We start with rain. In the land of Israel, a rainy winter was critical to ensure a bumper crop the following summer and fall. The Gemara tells us that one makes mention of “the might of the rains” in the daily Amidah during the rainy season, between Sukkot and Passover. Praise God the rainmaker only in the season of rain, the rabbis counseled, and refrain from doing so when rains will not come. Conversely, asking for rain during the dry summer season is inappropriate at best, and an affront to God at worst. Since we need God to bring the rains in their season, let’s not be noodges for the rest of the year!

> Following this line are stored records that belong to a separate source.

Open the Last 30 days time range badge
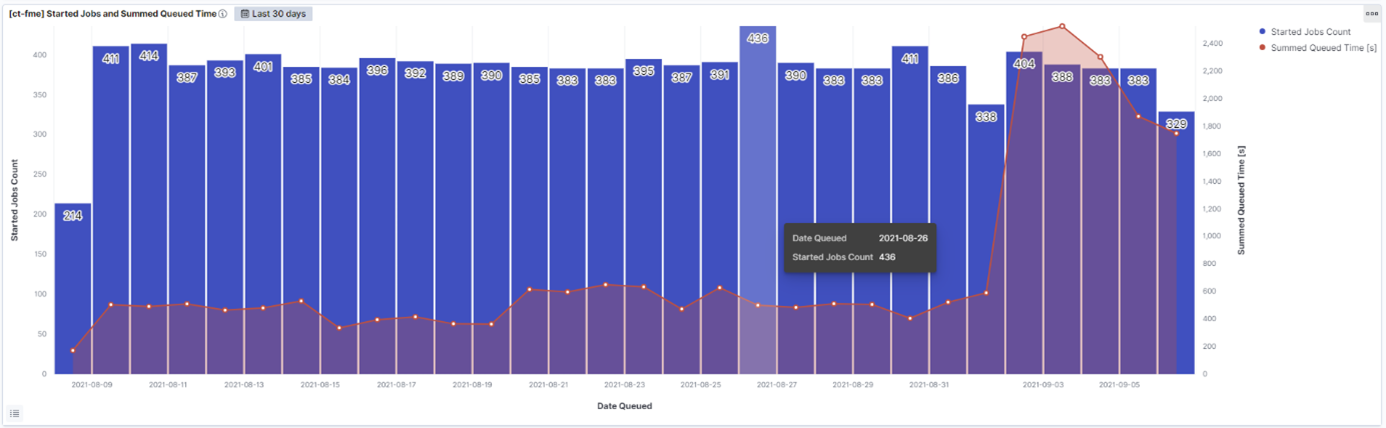 [x=273, y=14]
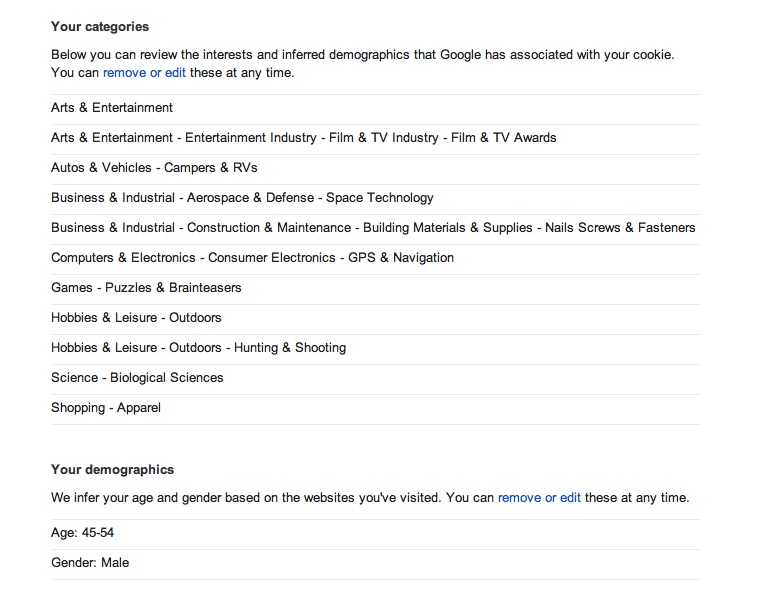Select the Space Technology category row

click(376, 199)
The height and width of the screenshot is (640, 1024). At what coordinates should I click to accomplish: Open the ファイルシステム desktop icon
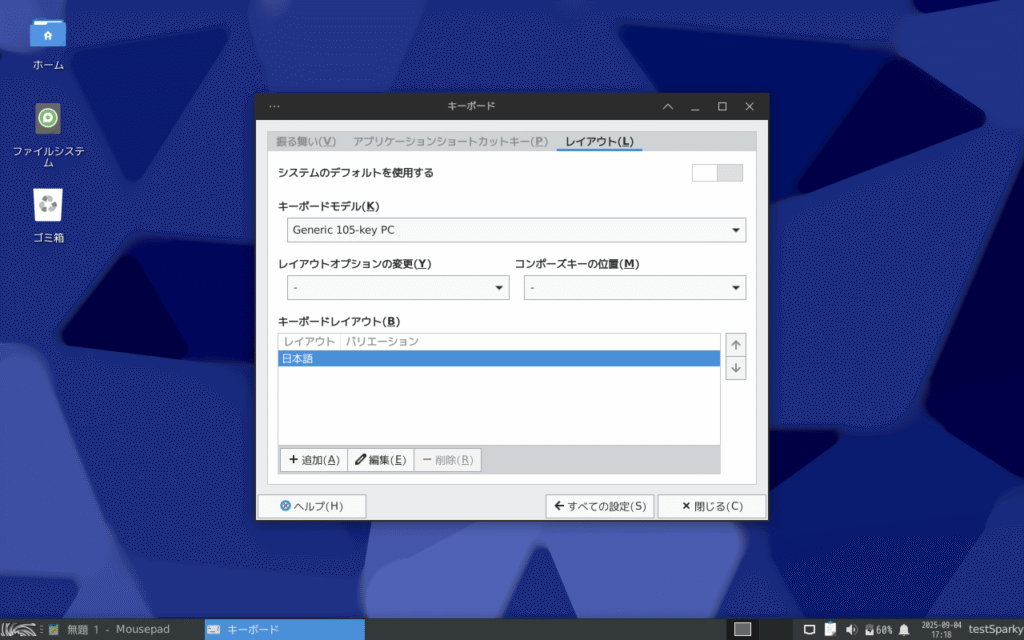tap(47, 120)
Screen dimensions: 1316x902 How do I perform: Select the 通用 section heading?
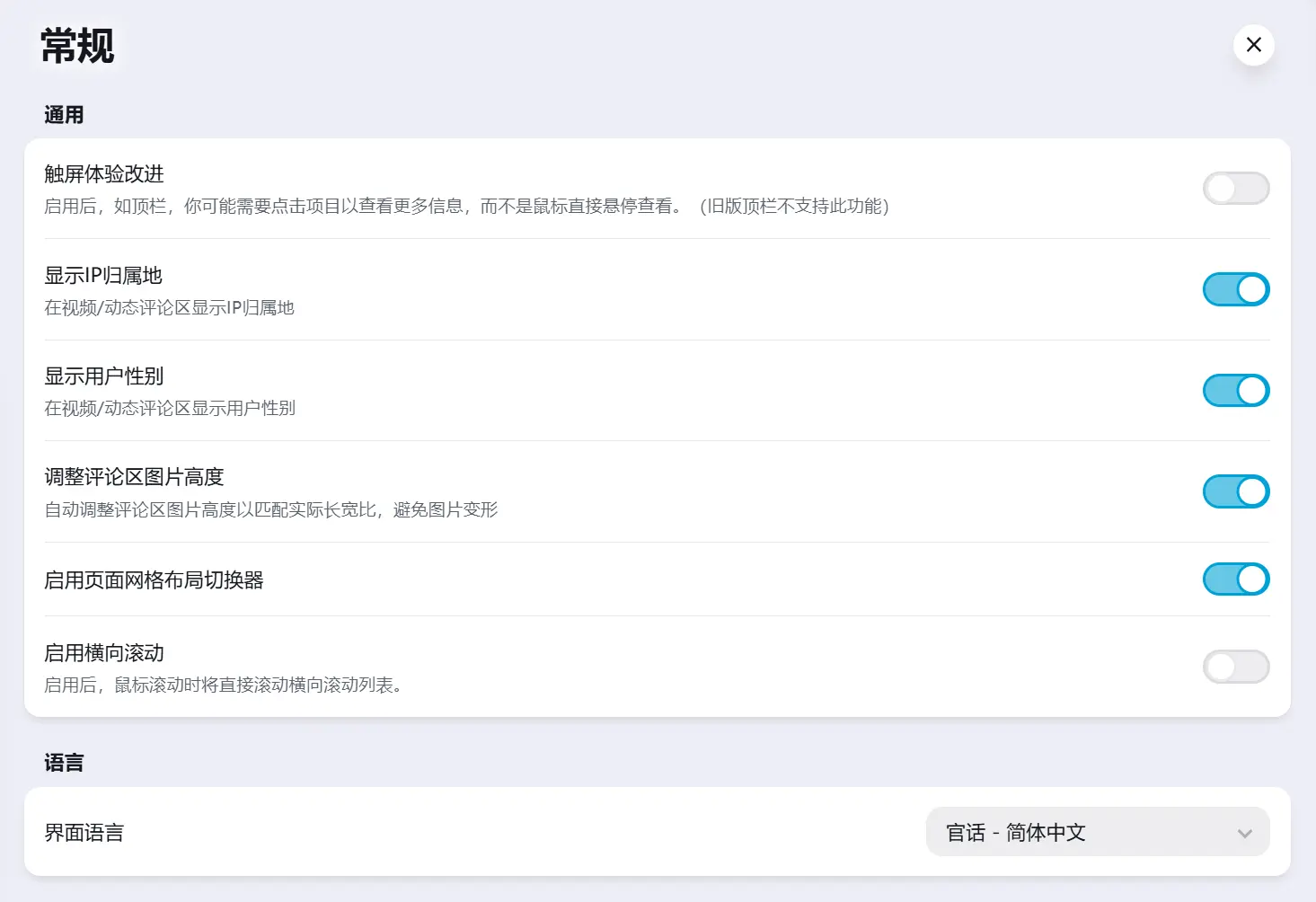64,115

Other natural occurrences that play a role in agriculture, like dew and wind, are not seasonal. So does this mean they should be mentioned in the Amidah year-round?
It is taught: With regard to dew and with regard to wind, the sages did not obligate one to mention them by reciting “God makes the wind blow and the dew fall,” in the second blessing of the Amidah, but if one seeks to mention them, one may mention them.

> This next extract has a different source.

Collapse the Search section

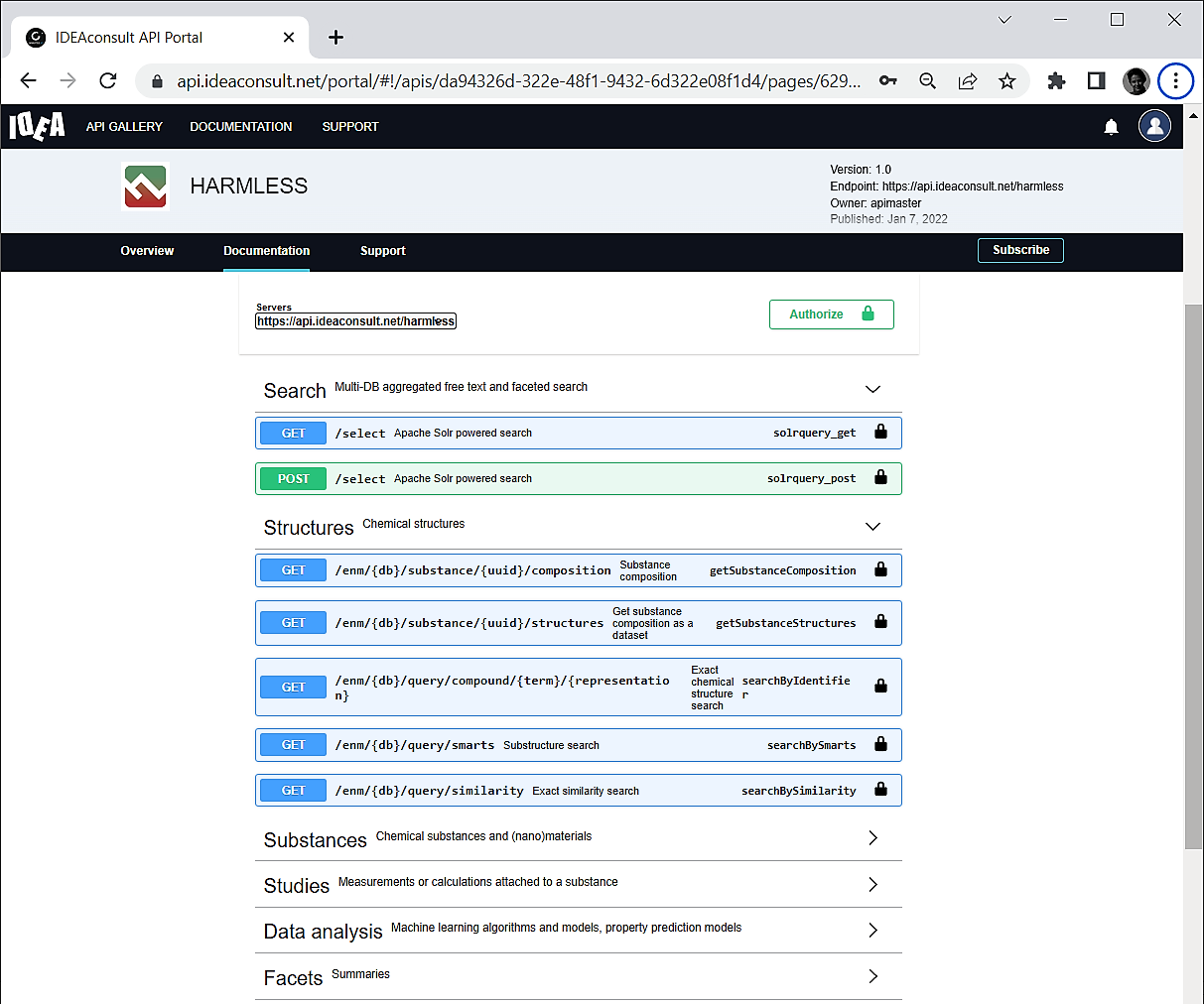[x=872, y=390]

Because wind and dew are year-round phenomena, the rabbis permit us to include them in our prayers, but they do not require us to do so. Why not?
Rabbi Hanina said: Because winds and dew are consistent and not withheld.
We can’t rely on rain but, Rabbi Hanina explains, since wind and dew are reliably “not withheld,” we are not required to mention them in our prayers. It’s like praying for the sun to rise — you could do it, but you can rely on the sun to come up each morning whether you pray for it or not.
On the other hand, dew and wind are very important for the agricultural process. And not praying for them seems counter to something that we learned on Berakhot 35a:
The sages taught: One is forbidden to derive benefit from this world without reciting a blessing beforehand.
According to this teaching, deriving benefit from wind or dew obligates us to say a blessing over them. So wouldn’t it follow that we are required to mention these phenomena in the Amidah as well?
The differences between these two sources don’t truly reflect a conflict. Rather, they highlight a difference between two main Jewish modes of prayer.
Blessings — like those we make over food, lighting Shabbat candles, studying Torah and discovering rainbows — are an expression of gratitude for things that we appreciate in the world. Because wind and dew reliably provide us with benefit, it’s appropriate for us to say a blessing — as it is for any and all things that we enjoy.
The Amidah, however, has a different purpose; it’s our liturgical vehicle to make requests of God. And while we could theoretically ask for anything, the rabbis counsel that we should be more circumspect. Specifically, they suggest that we refrain from requesting things that we know will not come to be, like a summertime rain shower in Israel. Nor would they have us ask for things that will surely come to be, like tomorrow’s sunrise or the morning dew. Prayer, in the rabbis’ view, is for things that we depend upon but, as Rabbi Hanina says, may be withheld. Things like seasonal rains, our health or peace.
It’s not wrong for someone to mention the dew and the wind in their Amidah; they are both part of the world in which we live. But since we can count on them, we don’t need to pray for them. Better, say the rabbis, to focus our attention, and maybe even God’s, on things that we depend upon whose arrival is not guaranteed.
In our day, the additional prayers for the rainy season, added to the Amidah between Sukkot and Passover, go beyond the minimum requirement, identifying God as the source of rain and the one who causes the wind to blow. Further, contra Rabbi Hanina, many communities insert a phrase naming God as the bringer of dew during the dry season. Given that the Talmud gives us this option, why not do so? Who knows — a little extra praise might just do us some good.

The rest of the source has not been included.